If anything is going to save McCarthy, it’ll be his intuition. When I look at McCarthy, and I look at Moore, I see Moore being more mechanical, while McCarthy is more intuitive. We saw it when he was proactive about fixing the running game, and going back to a winning formula. Garrett would have simply excused this as part of the process, and done nothing to help make the process better.
Anyway, I will also point out that I’m not saying I’m predicting McCarthy will suck, or that he’ll be great. In fact, I have no clue. But I do think that if he’s going to be effective he’s going to have to really study and cram this off-season to get up to speed to challenge the Eagles, Giants, and Commanders in the NFCE from a mechanical standpoint.

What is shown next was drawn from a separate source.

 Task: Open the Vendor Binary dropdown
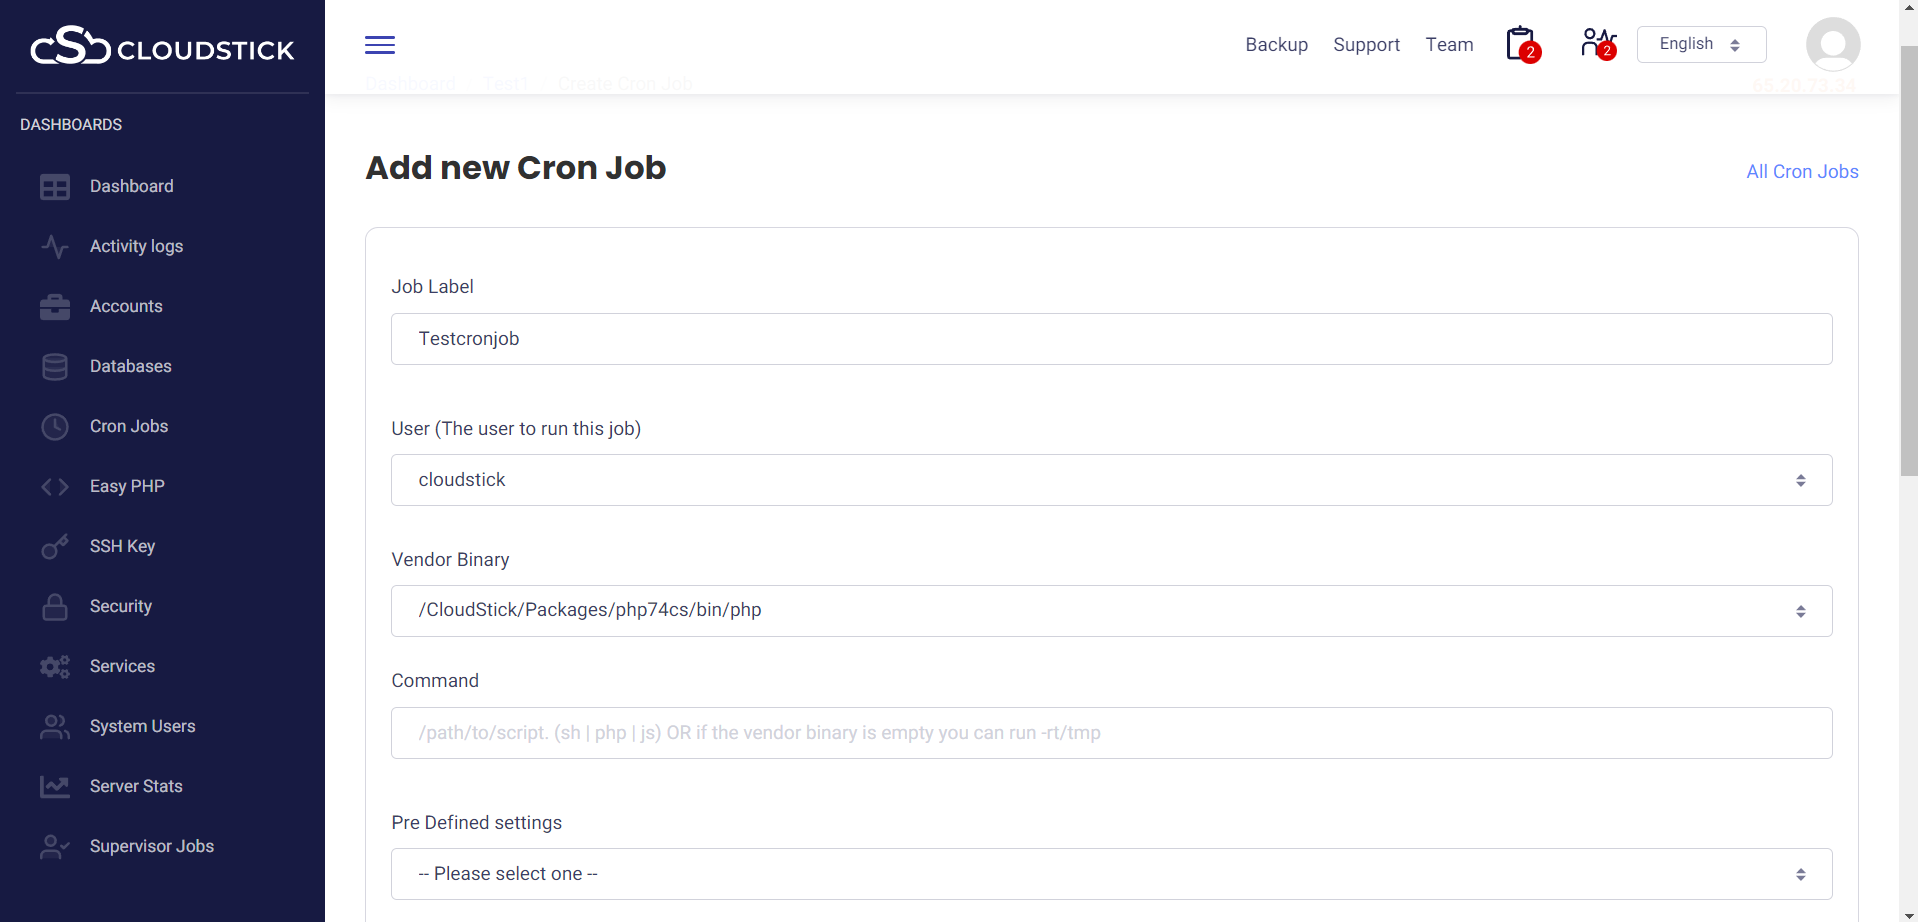(1110, 611)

We’ll have a good team next year, but so will the Eagles, Giants, and ***s. I just hope McCarthy does his homework on the mechanics, and brushes up on his time-management game, or this could really backfire on everyone involved.
I guess that’s how it goes at Jerryland. You can hold yourself accountable, but someone else has to get the blame a little more than you, and then you have to pretend to be the right answer to the problem you share with the guy who might not pay you if you don’t do the job well enough to convince him certain enough to hire you next year.
Maybe Jerry and Stephen did promise McCarthy that he’ll coach in Dallas for the next 10 years, but I seriously doubt that. So, at least McCarthy apparently wants to take more of his fate into his own hands. Still, even being the HC, and OC, you’re still only in charge of about 1/3rd of the team in the grand scheme, if we’re talking defense, special teams, and various other aspects to keep a team in business.
On a positive note, I think it will be nice to have Quinn back next year, and likely in the future.
To me, Quinn is just the kind of guy you want because he’s the kind of guy who says something and sticks to his word. And I think ultimately, Jerry and Stephen Jones take note of that, if they haven’t already, and Quinn will live to reap the rewards of his integrity.
In any case, I may have my reservations about how successful McCarthy will be, but I’m rooting for him.